The metal was thick and biting, crusted with rust and blood.
Apollo padded over, his muzzle still stained red, and gave a low, reassuring whine.
Kaixo reached out with trembling fingers and scratched behind the wolf’s ears, a weak laugh slipping through his bruised lips.
The final shackle hit the ground with a dull clank.
Alena rose and helped him to his feet. “Let’s go.”
Despite his weakened state, he seemed capable of walking by himself, his Non-Human strength keeping him upright. Alena pressed a steadying hand on his shoulder, the other clutching her sword.
The night air seeped through his thin tunic, and his body trembled beneath her hand. She quickened their pace, Apollo scouting ahead. Around them, the camp erupted in chaos—soldiers shouting, wolves snarling, hooves pounding the dirt.
Alena pulled Kaixo into the shadows beside a barrack, sheltering him from the wind. She stripped off her own cloak and wrapped it around him. The heavy wool swallowed his small frame, but the shivering eased.
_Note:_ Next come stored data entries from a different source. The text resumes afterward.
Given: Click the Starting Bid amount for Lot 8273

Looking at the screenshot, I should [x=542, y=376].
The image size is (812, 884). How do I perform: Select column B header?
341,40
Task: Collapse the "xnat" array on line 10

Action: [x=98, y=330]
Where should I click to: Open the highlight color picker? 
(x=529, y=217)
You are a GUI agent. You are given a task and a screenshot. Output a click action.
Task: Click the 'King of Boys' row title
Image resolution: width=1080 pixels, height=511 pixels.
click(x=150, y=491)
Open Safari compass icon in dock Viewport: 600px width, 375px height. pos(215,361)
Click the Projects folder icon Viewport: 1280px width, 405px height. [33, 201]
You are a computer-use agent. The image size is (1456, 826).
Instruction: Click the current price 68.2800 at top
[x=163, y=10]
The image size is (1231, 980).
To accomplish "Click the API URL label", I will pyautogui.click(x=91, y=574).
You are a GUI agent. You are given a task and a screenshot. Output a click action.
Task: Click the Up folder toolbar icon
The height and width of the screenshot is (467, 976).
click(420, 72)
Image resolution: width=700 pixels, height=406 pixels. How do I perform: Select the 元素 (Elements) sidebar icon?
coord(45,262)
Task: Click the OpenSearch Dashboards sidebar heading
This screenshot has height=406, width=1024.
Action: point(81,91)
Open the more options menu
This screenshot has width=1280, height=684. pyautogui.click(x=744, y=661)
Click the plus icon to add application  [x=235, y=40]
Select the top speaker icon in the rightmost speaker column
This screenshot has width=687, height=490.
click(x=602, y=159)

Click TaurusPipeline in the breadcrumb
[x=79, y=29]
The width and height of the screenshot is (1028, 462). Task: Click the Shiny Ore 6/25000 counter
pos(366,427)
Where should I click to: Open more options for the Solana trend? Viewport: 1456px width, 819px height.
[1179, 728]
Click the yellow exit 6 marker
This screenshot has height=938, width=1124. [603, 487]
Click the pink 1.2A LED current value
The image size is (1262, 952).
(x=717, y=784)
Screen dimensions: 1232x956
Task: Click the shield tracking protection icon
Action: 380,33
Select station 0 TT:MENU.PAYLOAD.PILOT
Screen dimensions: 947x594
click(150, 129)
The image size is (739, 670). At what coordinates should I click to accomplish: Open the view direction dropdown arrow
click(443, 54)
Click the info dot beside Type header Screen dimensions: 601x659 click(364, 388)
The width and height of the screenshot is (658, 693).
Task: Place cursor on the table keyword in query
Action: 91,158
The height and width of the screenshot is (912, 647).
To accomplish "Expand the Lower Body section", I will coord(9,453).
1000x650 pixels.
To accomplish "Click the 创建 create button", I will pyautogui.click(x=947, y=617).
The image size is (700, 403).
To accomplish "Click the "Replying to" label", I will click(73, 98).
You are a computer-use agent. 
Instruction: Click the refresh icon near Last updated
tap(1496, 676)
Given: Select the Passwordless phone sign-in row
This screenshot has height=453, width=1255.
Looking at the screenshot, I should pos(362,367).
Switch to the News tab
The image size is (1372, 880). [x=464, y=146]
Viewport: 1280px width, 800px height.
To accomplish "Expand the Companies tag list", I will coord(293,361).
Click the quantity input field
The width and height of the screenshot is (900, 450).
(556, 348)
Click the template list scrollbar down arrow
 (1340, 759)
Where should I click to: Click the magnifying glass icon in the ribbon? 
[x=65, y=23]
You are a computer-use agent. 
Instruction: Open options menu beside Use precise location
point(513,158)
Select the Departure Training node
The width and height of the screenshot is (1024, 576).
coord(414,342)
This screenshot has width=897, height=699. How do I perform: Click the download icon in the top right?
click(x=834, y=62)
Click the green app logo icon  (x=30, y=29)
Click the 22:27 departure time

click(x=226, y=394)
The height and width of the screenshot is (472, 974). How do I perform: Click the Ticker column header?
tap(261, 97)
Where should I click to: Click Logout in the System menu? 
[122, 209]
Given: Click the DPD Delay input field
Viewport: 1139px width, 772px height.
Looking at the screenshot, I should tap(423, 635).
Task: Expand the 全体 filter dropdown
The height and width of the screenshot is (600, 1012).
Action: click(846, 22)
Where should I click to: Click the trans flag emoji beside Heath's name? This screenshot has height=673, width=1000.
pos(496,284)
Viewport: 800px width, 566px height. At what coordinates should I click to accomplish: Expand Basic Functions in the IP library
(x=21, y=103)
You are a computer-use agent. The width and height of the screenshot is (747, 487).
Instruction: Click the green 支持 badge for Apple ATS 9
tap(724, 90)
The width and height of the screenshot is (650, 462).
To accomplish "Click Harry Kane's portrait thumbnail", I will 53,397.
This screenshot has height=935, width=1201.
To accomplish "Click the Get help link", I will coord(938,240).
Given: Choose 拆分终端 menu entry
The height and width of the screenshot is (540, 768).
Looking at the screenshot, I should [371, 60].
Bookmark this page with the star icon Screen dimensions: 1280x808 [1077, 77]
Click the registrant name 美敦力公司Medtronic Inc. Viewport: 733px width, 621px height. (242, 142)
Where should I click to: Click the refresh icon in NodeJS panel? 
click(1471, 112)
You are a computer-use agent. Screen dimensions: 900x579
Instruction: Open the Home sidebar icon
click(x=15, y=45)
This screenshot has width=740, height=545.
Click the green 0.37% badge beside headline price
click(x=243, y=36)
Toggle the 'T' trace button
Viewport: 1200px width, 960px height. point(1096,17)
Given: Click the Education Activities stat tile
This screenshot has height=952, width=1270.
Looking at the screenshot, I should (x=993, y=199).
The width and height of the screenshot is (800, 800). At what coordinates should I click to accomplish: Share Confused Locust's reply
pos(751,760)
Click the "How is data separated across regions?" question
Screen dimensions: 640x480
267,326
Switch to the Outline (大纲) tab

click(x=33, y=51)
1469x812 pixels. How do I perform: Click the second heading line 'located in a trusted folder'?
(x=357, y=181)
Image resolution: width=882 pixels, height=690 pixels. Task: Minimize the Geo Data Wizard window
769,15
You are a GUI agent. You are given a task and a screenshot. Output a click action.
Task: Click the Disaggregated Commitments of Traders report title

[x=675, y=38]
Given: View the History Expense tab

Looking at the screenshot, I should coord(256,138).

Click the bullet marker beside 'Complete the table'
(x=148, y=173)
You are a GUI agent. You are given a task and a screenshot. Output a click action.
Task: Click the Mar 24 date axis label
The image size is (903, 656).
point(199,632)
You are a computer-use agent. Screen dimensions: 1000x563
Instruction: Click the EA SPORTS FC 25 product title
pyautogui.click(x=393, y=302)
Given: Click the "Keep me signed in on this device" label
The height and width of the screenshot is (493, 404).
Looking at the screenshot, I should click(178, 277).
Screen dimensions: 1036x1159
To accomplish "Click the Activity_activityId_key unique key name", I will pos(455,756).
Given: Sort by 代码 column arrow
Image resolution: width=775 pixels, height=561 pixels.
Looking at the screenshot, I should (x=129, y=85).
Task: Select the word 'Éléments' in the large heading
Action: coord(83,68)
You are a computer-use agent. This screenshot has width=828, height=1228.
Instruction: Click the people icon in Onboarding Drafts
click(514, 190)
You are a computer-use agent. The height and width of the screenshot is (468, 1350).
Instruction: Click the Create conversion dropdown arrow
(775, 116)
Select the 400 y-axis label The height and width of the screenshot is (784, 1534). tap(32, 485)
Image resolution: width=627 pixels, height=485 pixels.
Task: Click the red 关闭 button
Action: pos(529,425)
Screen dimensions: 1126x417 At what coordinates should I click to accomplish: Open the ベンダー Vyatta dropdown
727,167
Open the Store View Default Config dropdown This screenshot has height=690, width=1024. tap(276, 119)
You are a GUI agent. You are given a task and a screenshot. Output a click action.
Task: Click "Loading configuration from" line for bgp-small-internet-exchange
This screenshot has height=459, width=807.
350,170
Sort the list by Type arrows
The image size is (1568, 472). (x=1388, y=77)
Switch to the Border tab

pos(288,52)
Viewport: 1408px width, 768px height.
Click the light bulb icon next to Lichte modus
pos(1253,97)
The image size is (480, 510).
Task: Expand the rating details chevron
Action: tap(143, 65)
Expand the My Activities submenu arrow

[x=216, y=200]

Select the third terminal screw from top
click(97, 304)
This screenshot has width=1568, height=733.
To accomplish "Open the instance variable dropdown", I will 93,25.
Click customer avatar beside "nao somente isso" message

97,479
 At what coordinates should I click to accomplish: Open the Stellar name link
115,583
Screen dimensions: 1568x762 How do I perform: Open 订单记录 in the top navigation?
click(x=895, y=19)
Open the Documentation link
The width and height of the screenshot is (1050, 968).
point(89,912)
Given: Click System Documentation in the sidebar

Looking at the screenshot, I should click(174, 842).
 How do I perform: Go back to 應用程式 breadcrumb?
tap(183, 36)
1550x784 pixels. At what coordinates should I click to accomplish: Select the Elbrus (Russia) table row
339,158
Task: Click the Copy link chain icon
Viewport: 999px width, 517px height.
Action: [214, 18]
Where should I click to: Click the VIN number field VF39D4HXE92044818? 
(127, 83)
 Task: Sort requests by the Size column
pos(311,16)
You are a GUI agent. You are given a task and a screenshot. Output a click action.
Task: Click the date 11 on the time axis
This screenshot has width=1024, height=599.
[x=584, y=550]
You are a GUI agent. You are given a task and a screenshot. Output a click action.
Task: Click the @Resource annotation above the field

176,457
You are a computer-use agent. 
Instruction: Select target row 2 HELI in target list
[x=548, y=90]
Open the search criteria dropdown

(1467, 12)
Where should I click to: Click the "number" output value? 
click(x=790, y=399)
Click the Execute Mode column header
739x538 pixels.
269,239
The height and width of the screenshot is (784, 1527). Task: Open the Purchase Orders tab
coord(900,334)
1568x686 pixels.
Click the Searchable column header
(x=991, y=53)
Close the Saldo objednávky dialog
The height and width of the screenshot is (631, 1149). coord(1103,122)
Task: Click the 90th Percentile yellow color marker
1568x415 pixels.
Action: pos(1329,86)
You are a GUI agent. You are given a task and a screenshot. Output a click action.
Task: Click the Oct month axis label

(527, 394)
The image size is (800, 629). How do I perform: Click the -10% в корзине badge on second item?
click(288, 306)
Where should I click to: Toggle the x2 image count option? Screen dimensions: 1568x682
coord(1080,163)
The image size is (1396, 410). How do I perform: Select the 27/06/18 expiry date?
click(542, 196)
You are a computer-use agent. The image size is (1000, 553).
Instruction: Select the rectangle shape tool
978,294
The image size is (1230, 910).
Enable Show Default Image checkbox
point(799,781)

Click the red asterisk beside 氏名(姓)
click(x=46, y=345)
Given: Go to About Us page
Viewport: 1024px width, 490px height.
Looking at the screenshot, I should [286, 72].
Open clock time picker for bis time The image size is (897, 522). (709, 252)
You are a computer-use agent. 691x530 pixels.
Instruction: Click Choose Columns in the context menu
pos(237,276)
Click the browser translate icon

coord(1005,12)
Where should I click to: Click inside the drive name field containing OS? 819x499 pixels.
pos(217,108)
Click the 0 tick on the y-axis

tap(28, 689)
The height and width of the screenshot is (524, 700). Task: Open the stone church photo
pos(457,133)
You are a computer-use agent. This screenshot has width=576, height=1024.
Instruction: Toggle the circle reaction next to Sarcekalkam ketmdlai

“Rest for a moment,” Alena whispered, brushing the matted hair from Kaixo’s forehead. His skin was clammy beneath her fingertips, but his breathing had steadied. She turned from him, grounding herself, and reached outwards—through the tether of her magic—to the wolves.
Magic pulsed, dozens of threads yanking taut at once.
She saw Phoebe first. The had carved a brutal path through the watchtower, her blade slick with blood. The wolves flanked her like shadows, lunging and snapping at any soldier who dared approach. She’d made it to the gate, now wrestling with the corroded latch, her teeth bared in frustration.
From the second tower, archers nocked arrows, taking aim at Phoebe’s exposed back, but the wolves found them first.
Confident the would get the gates open in time, Alena let her awareness slide towards the stables. The wolves there had worked themselves into a frenzy, a whirlwind of teeth and fur.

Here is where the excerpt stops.